Dürener Wohnungsbaugesellschaft saniert historischen Sitz und schafft neuen Wohnraum
Jacqueline RöhrdanzDürener Wohnungsbaugesellschaft saniert historischen Sitz und schafft neuen Wohnraum
Die Wohnungsbaugesellschaft Düren bereitet eine umfassende Sanierung ihres Hauptsitzes in der Grüngürtel 31 vor, die 2026 beginnen soll. Das Projekt sieht eine Modernisierung des Gebäudes bei gleichzeitiger Wiederherstellung seiner ursprünglichen Merkmale vor – eine Herausforderung, da Sicherheitsstandards und Denkmalschutz unter einen Hut gebracht werden müssen. Parallel treibt die Gesellschaft in der gesamten Stadt neue Wohnbauprojekte voran.
Statt umzuziehen, bleibt die Wohnungsbaugesellschaft an ihrem Standort in der Grüngürtel 31, den sie als ihr "Herzstück und Zuhause" bezeichnet. Die Sanierung umfasst barrierefreie Umbauten, moderne Aufwertungen sowie die Restaurierung historischer Details. Allerdings könnten die Sicherheitsvorgaben für 2026 Kompromisse beim Erhalt des ursprünglichen Charakters erfordern. Bisher wurden keine verantwortlichen Projektleitungen benannt, und die genauen Anforderungen an die denkmalgerechte Sanierung stehen noch nicht fest.

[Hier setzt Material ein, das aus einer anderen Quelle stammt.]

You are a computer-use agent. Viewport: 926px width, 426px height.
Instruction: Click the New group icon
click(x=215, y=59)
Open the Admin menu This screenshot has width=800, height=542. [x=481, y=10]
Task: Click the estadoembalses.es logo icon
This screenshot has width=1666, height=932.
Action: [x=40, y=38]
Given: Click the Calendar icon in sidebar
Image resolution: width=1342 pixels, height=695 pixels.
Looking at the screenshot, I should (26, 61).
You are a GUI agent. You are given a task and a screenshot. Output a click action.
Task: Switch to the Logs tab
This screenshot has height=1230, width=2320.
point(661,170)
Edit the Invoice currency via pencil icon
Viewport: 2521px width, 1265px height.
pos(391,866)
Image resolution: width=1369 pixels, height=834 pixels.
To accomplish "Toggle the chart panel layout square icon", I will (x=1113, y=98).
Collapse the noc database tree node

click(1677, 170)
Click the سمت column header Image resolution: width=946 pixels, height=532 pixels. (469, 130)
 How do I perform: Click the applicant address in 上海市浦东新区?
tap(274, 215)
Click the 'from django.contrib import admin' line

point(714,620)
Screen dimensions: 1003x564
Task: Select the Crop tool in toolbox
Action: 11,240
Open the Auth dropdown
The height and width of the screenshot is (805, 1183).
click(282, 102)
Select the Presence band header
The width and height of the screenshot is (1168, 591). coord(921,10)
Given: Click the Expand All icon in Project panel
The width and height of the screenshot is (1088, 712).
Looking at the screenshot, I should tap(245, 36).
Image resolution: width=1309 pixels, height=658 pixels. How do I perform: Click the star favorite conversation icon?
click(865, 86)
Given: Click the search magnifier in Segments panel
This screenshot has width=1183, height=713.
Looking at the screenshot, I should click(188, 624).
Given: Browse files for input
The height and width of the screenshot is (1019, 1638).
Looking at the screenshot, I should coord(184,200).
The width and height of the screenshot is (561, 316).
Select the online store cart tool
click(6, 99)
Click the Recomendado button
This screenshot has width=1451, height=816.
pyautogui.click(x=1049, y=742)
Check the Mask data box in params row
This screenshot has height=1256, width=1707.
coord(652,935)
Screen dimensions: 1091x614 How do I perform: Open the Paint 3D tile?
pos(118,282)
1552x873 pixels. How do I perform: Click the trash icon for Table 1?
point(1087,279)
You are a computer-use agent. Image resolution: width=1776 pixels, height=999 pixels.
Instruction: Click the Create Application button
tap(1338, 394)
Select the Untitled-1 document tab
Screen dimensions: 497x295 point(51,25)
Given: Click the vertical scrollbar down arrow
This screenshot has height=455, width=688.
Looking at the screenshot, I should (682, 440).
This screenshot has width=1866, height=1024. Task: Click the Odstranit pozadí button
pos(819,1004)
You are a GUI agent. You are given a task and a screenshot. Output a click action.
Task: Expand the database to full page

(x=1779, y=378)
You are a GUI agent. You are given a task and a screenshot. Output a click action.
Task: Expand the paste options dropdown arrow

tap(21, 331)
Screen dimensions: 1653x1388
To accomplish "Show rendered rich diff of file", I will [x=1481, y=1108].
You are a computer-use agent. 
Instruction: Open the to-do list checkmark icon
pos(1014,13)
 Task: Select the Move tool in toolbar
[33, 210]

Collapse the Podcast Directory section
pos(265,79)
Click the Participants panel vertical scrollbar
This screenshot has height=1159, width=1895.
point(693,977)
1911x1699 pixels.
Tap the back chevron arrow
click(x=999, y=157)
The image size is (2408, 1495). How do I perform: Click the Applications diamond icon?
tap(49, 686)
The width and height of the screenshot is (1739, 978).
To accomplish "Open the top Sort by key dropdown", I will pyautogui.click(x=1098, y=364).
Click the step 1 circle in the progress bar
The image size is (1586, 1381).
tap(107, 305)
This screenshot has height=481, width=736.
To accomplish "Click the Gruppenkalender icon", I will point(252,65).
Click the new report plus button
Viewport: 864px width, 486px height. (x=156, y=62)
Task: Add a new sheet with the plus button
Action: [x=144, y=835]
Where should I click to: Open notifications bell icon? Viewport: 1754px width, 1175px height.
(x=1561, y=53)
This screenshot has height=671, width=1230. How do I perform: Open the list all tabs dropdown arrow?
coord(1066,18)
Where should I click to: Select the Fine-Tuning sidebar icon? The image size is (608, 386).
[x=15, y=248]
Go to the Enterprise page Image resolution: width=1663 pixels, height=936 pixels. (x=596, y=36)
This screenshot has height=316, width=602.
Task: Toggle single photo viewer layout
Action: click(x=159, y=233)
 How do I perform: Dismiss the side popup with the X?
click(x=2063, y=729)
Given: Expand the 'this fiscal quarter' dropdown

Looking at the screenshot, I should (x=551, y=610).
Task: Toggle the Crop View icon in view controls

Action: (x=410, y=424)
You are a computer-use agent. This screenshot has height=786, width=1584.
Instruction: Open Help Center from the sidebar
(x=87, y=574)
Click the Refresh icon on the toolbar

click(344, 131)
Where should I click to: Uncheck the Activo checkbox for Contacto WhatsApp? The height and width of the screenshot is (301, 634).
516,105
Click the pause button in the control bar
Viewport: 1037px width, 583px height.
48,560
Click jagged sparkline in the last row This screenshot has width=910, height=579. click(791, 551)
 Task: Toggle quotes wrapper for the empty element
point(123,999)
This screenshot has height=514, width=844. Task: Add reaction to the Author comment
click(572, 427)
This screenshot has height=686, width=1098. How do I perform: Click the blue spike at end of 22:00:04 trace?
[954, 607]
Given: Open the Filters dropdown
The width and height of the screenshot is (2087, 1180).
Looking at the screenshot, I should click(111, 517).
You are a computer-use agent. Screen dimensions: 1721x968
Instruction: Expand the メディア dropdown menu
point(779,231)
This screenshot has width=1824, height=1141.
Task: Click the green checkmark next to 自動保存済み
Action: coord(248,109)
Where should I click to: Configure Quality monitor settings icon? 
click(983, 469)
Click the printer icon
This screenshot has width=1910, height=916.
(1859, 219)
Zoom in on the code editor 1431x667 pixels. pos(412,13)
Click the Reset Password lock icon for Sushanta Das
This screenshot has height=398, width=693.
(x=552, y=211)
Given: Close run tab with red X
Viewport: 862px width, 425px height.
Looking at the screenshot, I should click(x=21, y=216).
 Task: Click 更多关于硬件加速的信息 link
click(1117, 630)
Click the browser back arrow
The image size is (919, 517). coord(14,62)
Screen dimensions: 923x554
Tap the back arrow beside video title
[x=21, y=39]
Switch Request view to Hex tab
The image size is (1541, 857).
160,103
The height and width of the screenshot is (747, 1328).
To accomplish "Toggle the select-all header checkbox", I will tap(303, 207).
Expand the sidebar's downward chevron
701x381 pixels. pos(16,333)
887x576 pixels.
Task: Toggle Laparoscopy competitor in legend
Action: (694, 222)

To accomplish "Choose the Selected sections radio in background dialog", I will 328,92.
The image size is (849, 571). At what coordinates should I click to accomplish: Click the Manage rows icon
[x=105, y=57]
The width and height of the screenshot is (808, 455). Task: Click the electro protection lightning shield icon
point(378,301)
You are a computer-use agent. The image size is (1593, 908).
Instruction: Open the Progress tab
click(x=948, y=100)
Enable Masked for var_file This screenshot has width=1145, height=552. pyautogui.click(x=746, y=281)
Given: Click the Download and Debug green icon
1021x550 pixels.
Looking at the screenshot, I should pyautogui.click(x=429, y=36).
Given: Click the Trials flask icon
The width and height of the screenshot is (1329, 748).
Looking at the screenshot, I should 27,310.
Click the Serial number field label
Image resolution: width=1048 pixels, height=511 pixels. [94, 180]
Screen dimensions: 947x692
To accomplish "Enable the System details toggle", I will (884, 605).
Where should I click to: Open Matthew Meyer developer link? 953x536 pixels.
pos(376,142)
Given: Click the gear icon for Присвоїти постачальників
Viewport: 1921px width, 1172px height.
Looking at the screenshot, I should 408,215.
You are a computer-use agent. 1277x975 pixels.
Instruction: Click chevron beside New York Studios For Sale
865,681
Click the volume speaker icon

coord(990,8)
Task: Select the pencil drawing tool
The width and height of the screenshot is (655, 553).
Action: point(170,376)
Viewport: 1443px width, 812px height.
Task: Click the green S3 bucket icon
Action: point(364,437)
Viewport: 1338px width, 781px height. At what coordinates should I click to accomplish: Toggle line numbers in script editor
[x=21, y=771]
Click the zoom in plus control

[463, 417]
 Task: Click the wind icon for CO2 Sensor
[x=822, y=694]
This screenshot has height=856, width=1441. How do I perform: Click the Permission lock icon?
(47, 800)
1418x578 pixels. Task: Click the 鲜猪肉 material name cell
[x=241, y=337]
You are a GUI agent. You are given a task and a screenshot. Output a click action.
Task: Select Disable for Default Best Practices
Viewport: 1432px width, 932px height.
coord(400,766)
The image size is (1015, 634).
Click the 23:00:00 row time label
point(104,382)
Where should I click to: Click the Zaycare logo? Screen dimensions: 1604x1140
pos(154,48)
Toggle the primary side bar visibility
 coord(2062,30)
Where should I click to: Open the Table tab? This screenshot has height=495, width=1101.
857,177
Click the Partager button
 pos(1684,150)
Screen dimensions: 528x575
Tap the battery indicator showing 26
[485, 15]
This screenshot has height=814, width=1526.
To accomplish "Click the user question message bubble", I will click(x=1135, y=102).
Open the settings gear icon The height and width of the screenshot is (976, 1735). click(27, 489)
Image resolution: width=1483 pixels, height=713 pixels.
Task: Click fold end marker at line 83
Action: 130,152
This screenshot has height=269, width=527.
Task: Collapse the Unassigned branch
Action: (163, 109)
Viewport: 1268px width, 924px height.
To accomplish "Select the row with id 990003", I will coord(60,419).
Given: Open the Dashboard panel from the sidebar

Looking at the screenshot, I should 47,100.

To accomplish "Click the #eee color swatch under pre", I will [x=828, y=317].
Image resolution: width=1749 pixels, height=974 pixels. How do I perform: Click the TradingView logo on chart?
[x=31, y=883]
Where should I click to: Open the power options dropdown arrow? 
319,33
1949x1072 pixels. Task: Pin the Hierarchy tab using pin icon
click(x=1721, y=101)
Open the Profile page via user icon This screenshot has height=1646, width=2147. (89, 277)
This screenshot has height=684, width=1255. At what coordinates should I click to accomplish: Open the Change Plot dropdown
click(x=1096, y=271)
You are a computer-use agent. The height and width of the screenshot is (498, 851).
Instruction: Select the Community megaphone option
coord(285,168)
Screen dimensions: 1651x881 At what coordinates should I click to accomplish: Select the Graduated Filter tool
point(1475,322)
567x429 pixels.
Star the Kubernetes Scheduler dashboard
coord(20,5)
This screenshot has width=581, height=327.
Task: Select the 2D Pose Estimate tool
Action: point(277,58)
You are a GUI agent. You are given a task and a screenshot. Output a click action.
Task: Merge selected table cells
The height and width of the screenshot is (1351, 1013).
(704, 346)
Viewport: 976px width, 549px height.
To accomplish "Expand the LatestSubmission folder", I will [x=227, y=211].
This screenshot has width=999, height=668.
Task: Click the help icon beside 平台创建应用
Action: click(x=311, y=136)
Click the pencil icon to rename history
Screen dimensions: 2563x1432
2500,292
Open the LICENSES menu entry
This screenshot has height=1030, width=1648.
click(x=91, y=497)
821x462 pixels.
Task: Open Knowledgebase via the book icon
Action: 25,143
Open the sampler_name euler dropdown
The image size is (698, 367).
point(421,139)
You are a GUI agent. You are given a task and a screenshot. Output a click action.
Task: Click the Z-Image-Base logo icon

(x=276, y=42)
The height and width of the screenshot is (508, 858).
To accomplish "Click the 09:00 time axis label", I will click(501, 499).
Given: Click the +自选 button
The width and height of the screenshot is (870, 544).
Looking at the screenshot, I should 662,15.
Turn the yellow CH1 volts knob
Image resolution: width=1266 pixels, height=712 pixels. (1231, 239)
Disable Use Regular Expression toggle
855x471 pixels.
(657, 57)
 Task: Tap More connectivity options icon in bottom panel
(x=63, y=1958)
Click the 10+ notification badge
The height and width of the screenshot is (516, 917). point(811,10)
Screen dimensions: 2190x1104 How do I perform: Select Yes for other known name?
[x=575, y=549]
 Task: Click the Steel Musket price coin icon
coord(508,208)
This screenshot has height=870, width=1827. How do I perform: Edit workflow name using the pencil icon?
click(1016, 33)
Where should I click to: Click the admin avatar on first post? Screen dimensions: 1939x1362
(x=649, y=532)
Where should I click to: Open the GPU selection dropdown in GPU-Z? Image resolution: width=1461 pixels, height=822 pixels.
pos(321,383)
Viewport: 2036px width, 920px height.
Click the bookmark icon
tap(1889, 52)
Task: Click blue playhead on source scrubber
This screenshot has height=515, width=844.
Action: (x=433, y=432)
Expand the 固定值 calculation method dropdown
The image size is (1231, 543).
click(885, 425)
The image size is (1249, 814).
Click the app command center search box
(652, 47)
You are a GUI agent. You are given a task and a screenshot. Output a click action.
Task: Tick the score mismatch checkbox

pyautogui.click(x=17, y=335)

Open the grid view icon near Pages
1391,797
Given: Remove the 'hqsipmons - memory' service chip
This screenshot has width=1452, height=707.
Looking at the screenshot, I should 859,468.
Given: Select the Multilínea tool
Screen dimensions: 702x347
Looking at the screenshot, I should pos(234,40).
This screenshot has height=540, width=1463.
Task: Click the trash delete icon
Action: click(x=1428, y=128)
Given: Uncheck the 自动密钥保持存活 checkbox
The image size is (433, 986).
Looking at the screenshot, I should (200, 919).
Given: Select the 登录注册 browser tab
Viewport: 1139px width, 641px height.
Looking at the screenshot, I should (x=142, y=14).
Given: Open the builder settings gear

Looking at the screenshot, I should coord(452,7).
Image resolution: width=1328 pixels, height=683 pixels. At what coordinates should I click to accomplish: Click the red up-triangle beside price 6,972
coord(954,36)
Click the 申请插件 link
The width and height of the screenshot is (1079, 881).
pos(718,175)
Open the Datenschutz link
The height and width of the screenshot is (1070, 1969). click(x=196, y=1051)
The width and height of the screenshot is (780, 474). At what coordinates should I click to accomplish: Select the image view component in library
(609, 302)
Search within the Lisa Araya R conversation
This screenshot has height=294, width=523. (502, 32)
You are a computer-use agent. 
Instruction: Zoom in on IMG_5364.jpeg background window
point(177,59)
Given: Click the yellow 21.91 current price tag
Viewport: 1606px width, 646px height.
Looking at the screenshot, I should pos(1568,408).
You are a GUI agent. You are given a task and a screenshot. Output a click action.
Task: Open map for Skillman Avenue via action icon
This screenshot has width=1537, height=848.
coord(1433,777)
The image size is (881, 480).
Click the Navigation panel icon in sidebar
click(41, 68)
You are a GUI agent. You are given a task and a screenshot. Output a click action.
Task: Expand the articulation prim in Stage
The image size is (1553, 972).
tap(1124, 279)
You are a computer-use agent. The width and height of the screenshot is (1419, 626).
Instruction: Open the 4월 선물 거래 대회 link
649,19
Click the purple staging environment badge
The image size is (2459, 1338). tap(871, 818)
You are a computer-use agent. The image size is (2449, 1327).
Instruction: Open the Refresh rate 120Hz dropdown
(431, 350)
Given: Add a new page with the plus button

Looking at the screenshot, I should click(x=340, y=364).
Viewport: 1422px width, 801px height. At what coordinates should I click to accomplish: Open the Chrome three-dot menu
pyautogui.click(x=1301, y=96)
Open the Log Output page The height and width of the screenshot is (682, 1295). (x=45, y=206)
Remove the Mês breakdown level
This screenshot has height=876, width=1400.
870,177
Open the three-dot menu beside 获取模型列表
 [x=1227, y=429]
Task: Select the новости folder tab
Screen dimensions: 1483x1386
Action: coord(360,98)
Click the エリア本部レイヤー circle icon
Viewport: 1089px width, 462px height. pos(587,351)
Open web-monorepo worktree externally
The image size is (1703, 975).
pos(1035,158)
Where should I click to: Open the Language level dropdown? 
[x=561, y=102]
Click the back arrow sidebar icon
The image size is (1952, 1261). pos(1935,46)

Gleichzeitig schreiten die Arbeiten am Projekt Goebenstraße 17–19a voran, wo nach der Beseitigung von Schadstoffen im Frühjahr der Baubeginn ansteht. Durch das Vorhaben wird der Wohnraum um über 50 Prozent erweitert, darunter auch geförderte Wohnungen für Berechtigte mit Wohnberechtigungsschein. Unterdessen sollen in Kürze die ersten Mieter in die neue Siedlung "Am Wehr" im Stadtteil Lendersdorf einziehen. Das Projekt am Flussufer der Rur bietet Zwei-, Drei- und Vier-Zimmer-Wohnungen. Die langfristige Strategie der Gesellschaft zielt darauf ab, den gesamten Wohnungsbestand zu modernisieren, dabei aber die städtebaulichen Prinzipien von Heinrich Dauer zu bewahren – insbesondere im historischen Grüngürtel-Viertel. Zudem hat die Gesellschaft das Gelände des ehemaligen Supermarkts und des "Kiosk Pley" erworben und damit ihr Portfolio an laufenden Projekten erweitert.
Die Sanierung der Grüngürtel 31 wird ein historisches Gebäude auf modernen Standard bringen, auch wenn dabei einige denkmalpflegerische Aspekte angepasst werden müssen. Die Neubauten in der Goebenstraße und "Am Wehr" schaffen zusätzlichen Wohnraum, darunter auch geförderte Wohnungen. Mit ihrem langfristigen Plan bleibt die Wohnungsbaugesellschaft Düren auf Kurs, Erhalt und Wachstum in der Stadt in Einklang zu bringen.